Reproduce verbatim the entries from the line containing "This screenshot has height=328, width=536." through the line containing "(x=63, y=319)", including both of those lines, and nothing else.

■ Data entries
--- Begin ---

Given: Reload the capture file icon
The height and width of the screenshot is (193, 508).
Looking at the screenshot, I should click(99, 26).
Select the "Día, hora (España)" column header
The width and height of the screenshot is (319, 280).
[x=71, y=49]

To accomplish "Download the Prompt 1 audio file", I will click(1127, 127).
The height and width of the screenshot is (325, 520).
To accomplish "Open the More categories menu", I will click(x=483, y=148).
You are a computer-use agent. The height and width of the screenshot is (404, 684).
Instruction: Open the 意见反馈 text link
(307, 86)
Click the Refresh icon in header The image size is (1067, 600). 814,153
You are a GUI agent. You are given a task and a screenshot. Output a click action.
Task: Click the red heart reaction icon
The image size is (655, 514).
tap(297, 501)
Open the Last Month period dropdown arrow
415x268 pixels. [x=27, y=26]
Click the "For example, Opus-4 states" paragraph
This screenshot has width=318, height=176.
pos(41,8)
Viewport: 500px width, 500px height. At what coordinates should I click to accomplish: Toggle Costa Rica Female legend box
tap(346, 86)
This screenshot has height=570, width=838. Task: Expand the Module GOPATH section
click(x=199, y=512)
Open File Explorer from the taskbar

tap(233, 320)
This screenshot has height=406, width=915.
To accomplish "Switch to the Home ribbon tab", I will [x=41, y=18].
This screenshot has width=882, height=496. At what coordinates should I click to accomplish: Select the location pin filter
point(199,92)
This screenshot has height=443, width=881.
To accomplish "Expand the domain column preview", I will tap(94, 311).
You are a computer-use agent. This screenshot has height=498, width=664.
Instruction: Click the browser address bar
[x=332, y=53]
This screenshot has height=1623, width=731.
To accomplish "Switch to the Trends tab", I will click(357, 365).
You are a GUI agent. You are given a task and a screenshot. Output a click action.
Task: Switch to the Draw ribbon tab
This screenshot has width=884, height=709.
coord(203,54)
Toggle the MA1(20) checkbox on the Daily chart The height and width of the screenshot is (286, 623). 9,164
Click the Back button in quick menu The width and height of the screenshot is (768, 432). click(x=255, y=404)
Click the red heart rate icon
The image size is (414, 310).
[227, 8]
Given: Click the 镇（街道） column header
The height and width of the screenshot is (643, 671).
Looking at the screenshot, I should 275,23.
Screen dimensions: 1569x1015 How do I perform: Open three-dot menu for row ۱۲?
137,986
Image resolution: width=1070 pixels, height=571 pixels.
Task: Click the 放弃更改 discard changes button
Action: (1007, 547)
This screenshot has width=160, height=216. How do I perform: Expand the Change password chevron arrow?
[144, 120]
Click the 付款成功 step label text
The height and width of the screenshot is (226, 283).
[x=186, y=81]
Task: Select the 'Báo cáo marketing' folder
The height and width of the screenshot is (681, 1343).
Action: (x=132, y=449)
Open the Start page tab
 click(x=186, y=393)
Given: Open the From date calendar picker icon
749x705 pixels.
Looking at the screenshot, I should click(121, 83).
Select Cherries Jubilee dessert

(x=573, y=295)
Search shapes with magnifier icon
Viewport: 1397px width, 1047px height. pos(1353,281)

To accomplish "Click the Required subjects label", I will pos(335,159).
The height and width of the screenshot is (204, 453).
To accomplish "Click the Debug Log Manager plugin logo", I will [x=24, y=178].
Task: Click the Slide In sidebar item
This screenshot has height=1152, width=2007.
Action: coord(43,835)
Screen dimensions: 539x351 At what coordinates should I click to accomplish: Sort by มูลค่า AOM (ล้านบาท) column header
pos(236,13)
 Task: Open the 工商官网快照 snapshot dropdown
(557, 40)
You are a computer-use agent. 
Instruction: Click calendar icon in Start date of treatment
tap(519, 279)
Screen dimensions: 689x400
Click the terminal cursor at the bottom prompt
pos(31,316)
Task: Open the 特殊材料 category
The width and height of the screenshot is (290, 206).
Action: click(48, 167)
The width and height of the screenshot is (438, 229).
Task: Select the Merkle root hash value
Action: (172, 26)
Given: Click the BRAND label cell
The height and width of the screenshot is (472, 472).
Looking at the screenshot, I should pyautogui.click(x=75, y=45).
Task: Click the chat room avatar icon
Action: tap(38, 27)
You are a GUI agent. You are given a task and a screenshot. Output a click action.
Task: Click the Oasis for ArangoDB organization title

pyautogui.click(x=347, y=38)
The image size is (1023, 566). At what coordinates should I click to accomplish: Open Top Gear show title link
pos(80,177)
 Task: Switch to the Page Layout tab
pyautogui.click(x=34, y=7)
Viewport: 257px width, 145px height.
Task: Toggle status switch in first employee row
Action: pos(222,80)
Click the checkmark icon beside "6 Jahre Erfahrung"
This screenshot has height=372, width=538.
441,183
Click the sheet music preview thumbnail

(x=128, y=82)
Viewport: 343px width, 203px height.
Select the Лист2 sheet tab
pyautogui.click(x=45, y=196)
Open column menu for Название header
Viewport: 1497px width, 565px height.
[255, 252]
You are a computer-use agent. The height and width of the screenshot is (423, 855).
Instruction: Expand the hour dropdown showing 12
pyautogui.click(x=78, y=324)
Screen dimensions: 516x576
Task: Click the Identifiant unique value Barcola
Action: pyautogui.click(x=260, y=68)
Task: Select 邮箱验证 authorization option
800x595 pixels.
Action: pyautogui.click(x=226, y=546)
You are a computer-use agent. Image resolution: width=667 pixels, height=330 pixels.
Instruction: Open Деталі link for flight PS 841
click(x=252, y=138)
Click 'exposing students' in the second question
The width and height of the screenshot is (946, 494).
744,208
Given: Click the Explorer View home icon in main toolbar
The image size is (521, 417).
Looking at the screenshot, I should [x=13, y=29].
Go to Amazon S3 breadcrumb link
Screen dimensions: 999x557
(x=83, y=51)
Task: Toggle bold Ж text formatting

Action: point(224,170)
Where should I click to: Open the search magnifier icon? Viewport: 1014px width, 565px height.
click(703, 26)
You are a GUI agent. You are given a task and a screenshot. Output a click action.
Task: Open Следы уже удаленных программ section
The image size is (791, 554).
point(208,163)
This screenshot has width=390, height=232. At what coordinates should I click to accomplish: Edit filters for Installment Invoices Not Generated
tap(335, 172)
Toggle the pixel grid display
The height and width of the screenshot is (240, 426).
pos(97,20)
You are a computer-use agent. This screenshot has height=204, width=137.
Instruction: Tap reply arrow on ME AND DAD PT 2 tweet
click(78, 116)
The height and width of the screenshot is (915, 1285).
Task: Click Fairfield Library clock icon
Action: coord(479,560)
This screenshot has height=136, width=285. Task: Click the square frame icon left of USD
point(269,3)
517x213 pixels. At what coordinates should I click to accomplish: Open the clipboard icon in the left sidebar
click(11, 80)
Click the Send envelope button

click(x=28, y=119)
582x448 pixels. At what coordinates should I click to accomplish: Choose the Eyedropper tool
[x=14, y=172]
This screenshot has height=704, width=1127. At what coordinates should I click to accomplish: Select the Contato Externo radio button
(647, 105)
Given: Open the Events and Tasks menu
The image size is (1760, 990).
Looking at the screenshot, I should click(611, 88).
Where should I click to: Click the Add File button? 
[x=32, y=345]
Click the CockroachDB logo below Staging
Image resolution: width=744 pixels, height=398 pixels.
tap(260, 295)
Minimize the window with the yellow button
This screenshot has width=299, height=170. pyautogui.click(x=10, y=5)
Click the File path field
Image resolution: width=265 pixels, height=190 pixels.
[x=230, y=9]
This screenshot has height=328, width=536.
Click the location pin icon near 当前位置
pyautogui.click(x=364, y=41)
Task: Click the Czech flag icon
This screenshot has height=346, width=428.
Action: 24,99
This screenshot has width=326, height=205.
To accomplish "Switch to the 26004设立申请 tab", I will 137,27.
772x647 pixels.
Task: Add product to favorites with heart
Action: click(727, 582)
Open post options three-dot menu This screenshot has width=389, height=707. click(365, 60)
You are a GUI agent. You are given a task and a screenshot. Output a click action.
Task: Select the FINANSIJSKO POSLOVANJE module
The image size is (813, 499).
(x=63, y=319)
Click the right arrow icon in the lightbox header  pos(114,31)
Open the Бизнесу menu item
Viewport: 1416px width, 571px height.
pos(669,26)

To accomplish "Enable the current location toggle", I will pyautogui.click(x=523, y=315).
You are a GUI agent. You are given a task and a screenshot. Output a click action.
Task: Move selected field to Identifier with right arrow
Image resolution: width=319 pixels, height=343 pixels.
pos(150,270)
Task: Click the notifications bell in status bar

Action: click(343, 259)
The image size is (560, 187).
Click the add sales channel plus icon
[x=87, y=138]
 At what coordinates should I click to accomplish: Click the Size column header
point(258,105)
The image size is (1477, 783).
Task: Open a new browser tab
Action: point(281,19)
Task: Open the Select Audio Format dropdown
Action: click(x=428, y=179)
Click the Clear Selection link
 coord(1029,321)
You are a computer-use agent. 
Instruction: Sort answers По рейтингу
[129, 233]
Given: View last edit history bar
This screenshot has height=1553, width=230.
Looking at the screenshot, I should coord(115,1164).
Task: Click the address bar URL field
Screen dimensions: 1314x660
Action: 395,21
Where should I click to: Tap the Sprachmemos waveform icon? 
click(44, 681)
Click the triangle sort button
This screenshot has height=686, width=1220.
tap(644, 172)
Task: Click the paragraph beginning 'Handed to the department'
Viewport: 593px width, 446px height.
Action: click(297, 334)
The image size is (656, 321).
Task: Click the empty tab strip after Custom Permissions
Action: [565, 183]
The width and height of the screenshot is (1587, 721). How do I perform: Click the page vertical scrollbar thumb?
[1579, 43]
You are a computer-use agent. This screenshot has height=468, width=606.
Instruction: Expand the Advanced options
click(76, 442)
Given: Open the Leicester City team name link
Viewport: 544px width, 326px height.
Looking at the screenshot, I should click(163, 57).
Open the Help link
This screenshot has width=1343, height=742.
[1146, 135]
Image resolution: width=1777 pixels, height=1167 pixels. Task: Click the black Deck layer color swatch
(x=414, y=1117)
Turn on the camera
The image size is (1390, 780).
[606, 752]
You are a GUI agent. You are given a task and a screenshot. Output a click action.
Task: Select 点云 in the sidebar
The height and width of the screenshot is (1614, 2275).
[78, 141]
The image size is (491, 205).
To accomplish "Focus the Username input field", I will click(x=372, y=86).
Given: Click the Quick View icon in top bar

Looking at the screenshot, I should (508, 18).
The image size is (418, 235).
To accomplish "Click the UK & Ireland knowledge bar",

--- End ---

■ Correct response
This screenshot has height=328, width=536.
Click the location pin icon near 当前位置
pyautogui.click(x=364, y=41)
Task: Click the Czech flag icon
This screenshot has height=346, width=428.
Action: 24,99
This screenshot has width=326, height=205.
To accomplish "Switch to the 26004设立申请 tab", I will 137,27.
772x647 pixels.
Task: Add product to favorites with heart
Action: click(727, 582)
Open post options three-dot menu This screenshot has width=389, height=707. click(365, 60)
You are a GUI agent. You are given a task and a screenshot. Output a click action.
Task: Select the FINANSIJSKO POSLOVANJE module
The image size is (813, 499).
(x=63, y=319)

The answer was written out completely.